# Any opinions on the Sprayers Plus FH25E or BL25E?



## MarkAguglia (Jul 13, 2017)

I'm strongly considering getting one of these 2... or a backpack sprayer. I picked up the N-ext products to try out this year and am looking for a good way to spray them. I'll likely use a hose end for some, but I want to practice my spraying in order to get better at it so that I can spray Prodiamine and Tenacity more accurately in the future.

I know the N-ext products suggest a 7:1 dilution rate, so for my 4000 sqft lawn I assume i'll have to do multiple fill ups. (Haven't done the math yet).

My concern with a backpack sprayer is not really being able to see how much is left in the tank while spraying.

Thanks for any opinions!


----------



## CenlaLowell (Apr 21, 2017)

I have the FH25E and it's a really good if not great unit. You can easily see and feel the amount of liquid left in the tank.

The only N ext products I use are the AIR8 & RGS so the dilution is not need for those products.

You will want to read

https://thelawnforum.com/viewtopic.php?f=4&t=33&hilit=Nozzle+discussion

To learn in depth knowledge about spraying and calibrating your equipment.


----------



## MarkAguglia (Jul 13, 2017)

CenlaLowell said:


> I have the FH25E and it's a really good if not great unit. You can easily see and feel the amount of liquid left in the tank.
> 
> The only N ext products I use are the AIR8 & RGS so the dilution is not need for those products.
> 
> ...


Thanks! I've got some reading to do 😁. I think i'll pull the trigger on the FH25E.


----------



## CenlaLowell (Apr 21, 2017)

MarkAguglia said:


> CenlaLowell said:
> 
> 
> > I have the FH25E and it's a really good if not great unit. You can easily see and feel the amount of liquid left in the tank.
> ...


Your welcome, you will not be disappointed in this unit.


----------



## Huff (Oct 22, 2018)

I recently purchased the BL25E and although using it only once, it seems to be a good quality sprayer. I used it to do a blanket spray of Prodiamine over 15000 Sqft of lawn. Had to do quite a few fill ups, but It doesn't take that long to refill the unit and get going again. I highly recommend upgrading the spray tips to tee jets as mentioned above. I think you'll be pleased with either sprayer, though.


----------



## MarkAguglia (Jul 13, 2017)

Huff said:


> I recently purchased the BL25E and although using it only once, it seems to be a good quality sprayer. I used it to do a blanket spray of Prodiamine over 15000 Sqft of lawn. Had to do quite a few fill ups, but It doesn't take that long to refill the unit and get going again. I highly recommend upgrading the spray tips to tee jets as mentioned above. I think you'll be pleased with either sprayer, though.

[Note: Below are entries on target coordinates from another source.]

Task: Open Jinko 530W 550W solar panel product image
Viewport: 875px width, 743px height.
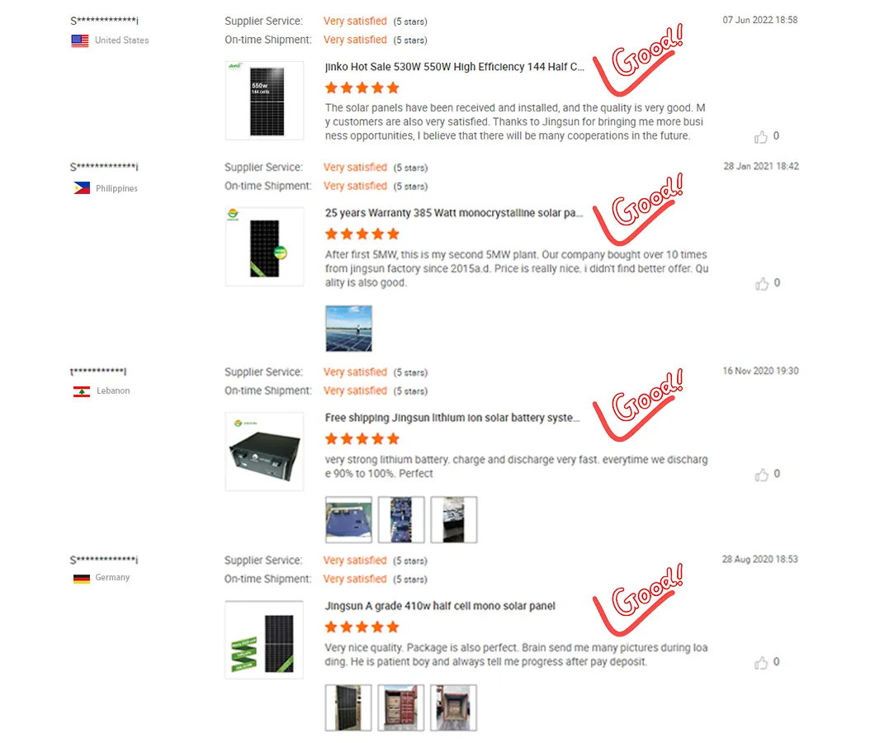Action: [x=264, y=101]
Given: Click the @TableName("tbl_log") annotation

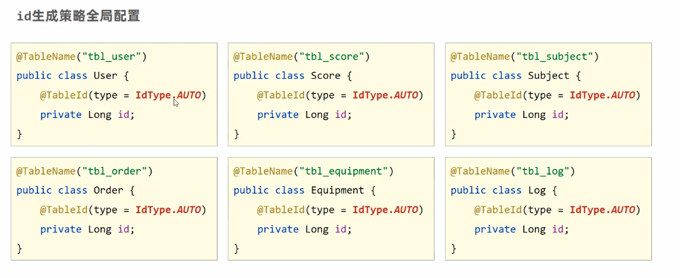Looking at the screenshot, I should tap(513, 171).
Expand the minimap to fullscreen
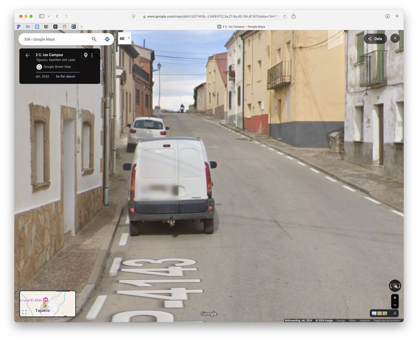Screen dimensions: 418x341 pyautogui.click(x=24, y=312)
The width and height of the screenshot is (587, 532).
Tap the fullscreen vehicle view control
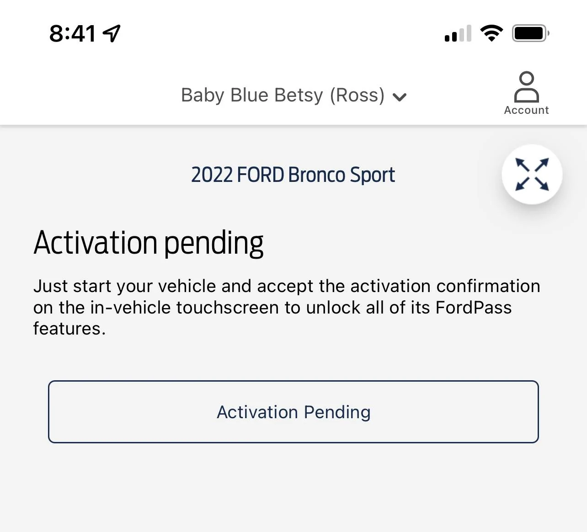pos(532,175)
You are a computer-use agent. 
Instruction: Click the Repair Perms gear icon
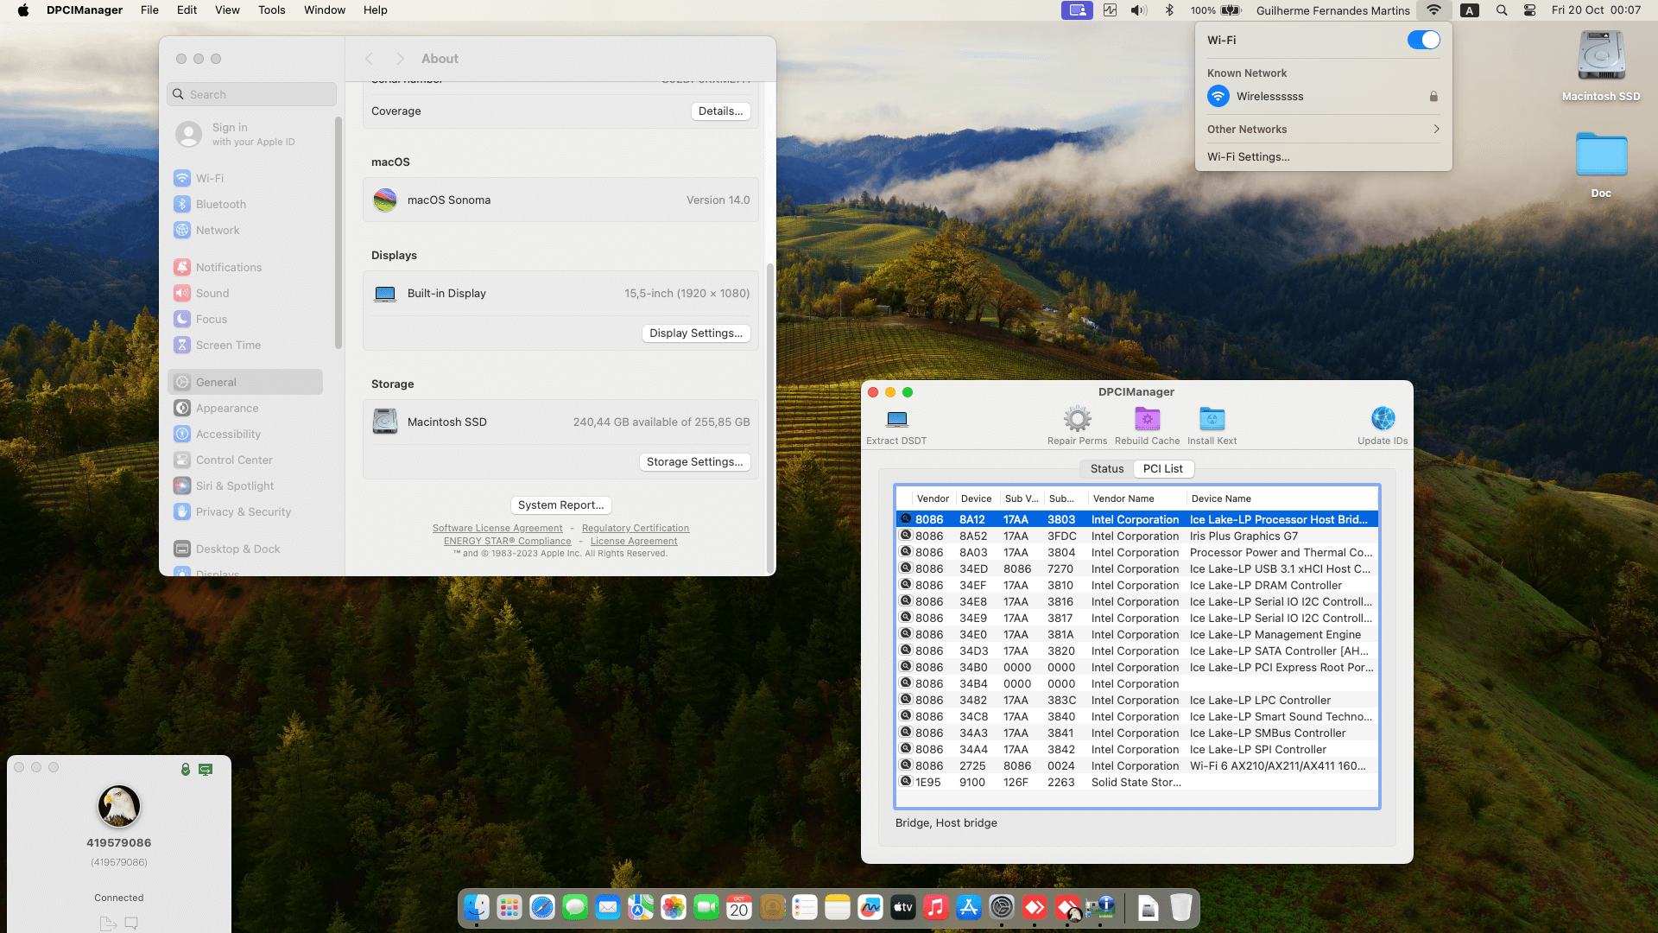[x=1077, y=420]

I was just about to order my TeeJets! I'm hoping I have this right.. the discussion on these nozzles ws overwhelming! Id just like one nozzle for foliar apps and one for soil apps.

Looking at these 2 on Amazon:



AI for soil apps, XR for foliar. Hopefully I have that right.


----------



## g-man (Jun 15, 2017)

Sprayer Depot or other online places are cheaper than Amazon, more so when ordering multiples. The Amazon price includes their shipping cost. I like the 2 that you have and the AIXR11004.


----------



## MarkAguglia (Jul 13, 2017)

g-man said:


> Sprayer Depot or other online places are cheaper than Amazon, more so when ordering multiples. The Amazon price includes their shipping cost. I like the 2 that you have and the AIXR11004.


Cool, thanks g-man. I don't want to get too crazy into the details but if you say they're good choices, I know they are! I'll check out Sprayer Depot and shop around too, thanks!


----------